The humor in the movie is effective because it refuses to take itself seriously. At several points in the film, Chow has the opportunity to resort to sentimentalism but ignores it in favor of a well-timed laugh. For instance, in one scene, Sing botches a robbery attempt and has an emotional epiphany that is suddenly interrupted when his sidekick jumps up to chase a passing ice cream truck.

There is a basic moral to the story -- that "being ordinary is a blessing" -- and perhaps even a bit of social commentary, but Chow avoids any serious attempt at didacticism that would detract from the film's pure silliness. This is derived from a style of Chow's that Hong Kong critics have tagged "Mo Lei Tau," literally "without a care-head." Chow liberally wields this carefree style, teasing out the larger themes of life -- good versus evil, war, peace and mortality -- before subsequently trivializing them as the butt of a crude joke.

"Kung Fu Hustle" is an entertaining, original and extremely funny movie.
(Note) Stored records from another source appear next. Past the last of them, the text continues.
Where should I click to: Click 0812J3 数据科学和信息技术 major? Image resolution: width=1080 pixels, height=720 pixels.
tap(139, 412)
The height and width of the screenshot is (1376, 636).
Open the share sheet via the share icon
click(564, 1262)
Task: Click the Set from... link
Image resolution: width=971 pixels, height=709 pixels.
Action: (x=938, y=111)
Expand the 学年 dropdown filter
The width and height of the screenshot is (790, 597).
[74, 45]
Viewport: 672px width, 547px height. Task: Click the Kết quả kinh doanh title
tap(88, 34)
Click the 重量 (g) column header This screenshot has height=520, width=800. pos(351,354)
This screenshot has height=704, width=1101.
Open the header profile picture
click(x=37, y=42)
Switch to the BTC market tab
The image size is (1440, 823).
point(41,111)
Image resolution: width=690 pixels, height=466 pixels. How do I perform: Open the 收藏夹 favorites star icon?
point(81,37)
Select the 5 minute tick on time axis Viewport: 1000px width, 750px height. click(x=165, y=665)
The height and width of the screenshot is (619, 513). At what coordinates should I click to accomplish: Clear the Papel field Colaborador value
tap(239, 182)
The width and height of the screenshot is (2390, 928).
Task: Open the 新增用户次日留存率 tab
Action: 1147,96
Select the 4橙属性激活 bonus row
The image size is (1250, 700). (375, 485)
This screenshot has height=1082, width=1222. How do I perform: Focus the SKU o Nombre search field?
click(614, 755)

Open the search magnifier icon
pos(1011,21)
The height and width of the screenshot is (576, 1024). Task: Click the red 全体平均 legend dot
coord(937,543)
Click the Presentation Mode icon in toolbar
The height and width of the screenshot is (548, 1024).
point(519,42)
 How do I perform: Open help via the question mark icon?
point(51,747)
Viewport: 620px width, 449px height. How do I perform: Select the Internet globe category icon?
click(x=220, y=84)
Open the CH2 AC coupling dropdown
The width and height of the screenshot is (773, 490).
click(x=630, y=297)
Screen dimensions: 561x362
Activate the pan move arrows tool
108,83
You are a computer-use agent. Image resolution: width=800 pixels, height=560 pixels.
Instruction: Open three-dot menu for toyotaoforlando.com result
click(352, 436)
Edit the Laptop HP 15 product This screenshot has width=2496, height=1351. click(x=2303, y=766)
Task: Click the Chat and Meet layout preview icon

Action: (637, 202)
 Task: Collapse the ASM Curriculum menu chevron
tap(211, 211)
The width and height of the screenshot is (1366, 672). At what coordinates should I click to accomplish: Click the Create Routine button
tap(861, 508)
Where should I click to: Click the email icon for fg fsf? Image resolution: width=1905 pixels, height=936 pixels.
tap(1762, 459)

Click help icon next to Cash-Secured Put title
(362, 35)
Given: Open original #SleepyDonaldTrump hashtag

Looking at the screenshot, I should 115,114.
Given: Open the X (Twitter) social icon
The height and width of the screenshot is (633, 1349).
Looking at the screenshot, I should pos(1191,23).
Unfortunately, like so many other foreign films, it will probably slip under the mainstream radar and have to settle for an enthusiastic cult following. Chow pulls out all of the cinematic stops, creatively drawing from many different sources -- martial arts, Westerns, Broadway musicals, gangster movies, and cartoons -- and parodying them, proving himself to be a playful comedian, a decent actor, an imaginative director and a master of mockery.

Even fans of brilliant "serious directors" Ang Lee and Zhang Yimou will appreciate the riotous alternative that Chow offers. It is ultimately a lowbrow film that pokes fun at lowbrow pop culture. Yet what it lacks in subtlety, it makes up for in laughs many times over.